ESM3 Structure-Conditioned Loop Design: TIMP3 C-Loop
Assignment Setup
Create your GitHub repository
- Create a private GitHub repository named
ESM3-TIMP3-StructCond - Initialize with a README.md
- Add Dr. Yim as a collaborator (GitHub username:
wyim-pgl) - Your repository structure should look like this when complete:
ESM3-TIMP3-StructCond/
README.md
environment.yml
01_seq_only_generation.py
02_struct_conditioned_generation.py
03_validation.py
04_analysis.ipynb # Figures + written analysis
results/
seq_only_loops.csv
struct_cond_loops.csv
validation_metrics.csv
figures/
fig1_plddt_distribution.png
fig2_rmsd_vs_plddt.png
fig3_aa_frequency_heatmap.png
Environment setup
# environment.yml
name: esm3-timp3
channels:
- conda-forge
- pytorch
- nvidia
dependencies:
- python=3.10
- pytorch>=2.0
- pytorch-cuda=12.1
- pip
- pip:
- esm
- biotite
- py3Dmol
- matplotlib
- seaborn
- pandas
- scipy
conda env create -f environment.yml
conda activate esm3-timp3
CRITICAL: The BOS/EOS Token Indexing Trap
Read this before writing any code.
When you call model.encode(), ESM3 wraps the sequence with special tokens:
Your sequence: M C P Q ... res_62 ... res_187
Position: 0 1 2 3 ... 62 ... 187
After encode():
Token index: 0 1 2 3 4 ... 63 ... 188 189
Token: BOS M C P Q ... res_62 ... res_187 EOS
4098 4097
Sequence position i = token index i + 1. Tensor length = len(sequence) + 2.
When copying structure tokens between tensors, either:
- Work entirely in token space (index-to-index copy), OR
- Work in residue space and add +1 for every index
Mixing conventions shifts everything by one residue.
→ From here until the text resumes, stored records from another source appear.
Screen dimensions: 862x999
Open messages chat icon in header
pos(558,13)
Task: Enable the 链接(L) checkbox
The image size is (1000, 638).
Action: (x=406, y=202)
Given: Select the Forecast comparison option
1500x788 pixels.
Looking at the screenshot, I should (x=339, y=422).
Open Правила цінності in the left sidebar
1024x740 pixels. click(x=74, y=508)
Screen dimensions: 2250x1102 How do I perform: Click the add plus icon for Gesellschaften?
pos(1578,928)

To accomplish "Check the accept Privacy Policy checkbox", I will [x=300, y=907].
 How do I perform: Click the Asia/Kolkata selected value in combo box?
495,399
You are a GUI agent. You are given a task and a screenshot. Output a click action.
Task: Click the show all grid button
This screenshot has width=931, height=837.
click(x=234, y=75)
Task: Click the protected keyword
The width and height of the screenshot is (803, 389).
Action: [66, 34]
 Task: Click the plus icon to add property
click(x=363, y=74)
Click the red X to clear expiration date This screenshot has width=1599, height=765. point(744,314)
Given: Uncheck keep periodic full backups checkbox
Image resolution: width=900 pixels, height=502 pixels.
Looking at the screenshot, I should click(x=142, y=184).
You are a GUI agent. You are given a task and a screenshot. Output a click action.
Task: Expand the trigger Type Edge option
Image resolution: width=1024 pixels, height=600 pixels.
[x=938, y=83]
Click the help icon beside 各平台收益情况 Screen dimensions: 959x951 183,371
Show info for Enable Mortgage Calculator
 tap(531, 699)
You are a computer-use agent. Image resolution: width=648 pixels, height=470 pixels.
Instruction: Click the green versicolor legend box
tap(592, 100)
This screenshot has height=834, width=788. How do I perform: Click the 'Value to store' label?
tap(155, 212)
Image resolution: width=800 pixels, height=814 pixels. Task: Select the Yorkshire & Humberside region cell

This is the #1 source of silent bugs in multi-track prompts.
Special token values
| Token | Value | Meaning |
|---|---|---|
| BOS | 4098 | Beginning of sequence (index 0) |
| EOS | 4097 | End of sequence (last index) |
| MASK | 4096 | Masked position (model generates here) |
| 0-4095 | – | Structure codebook (real structural info) |
Part 1: Sequence-Only Generation [15 pts]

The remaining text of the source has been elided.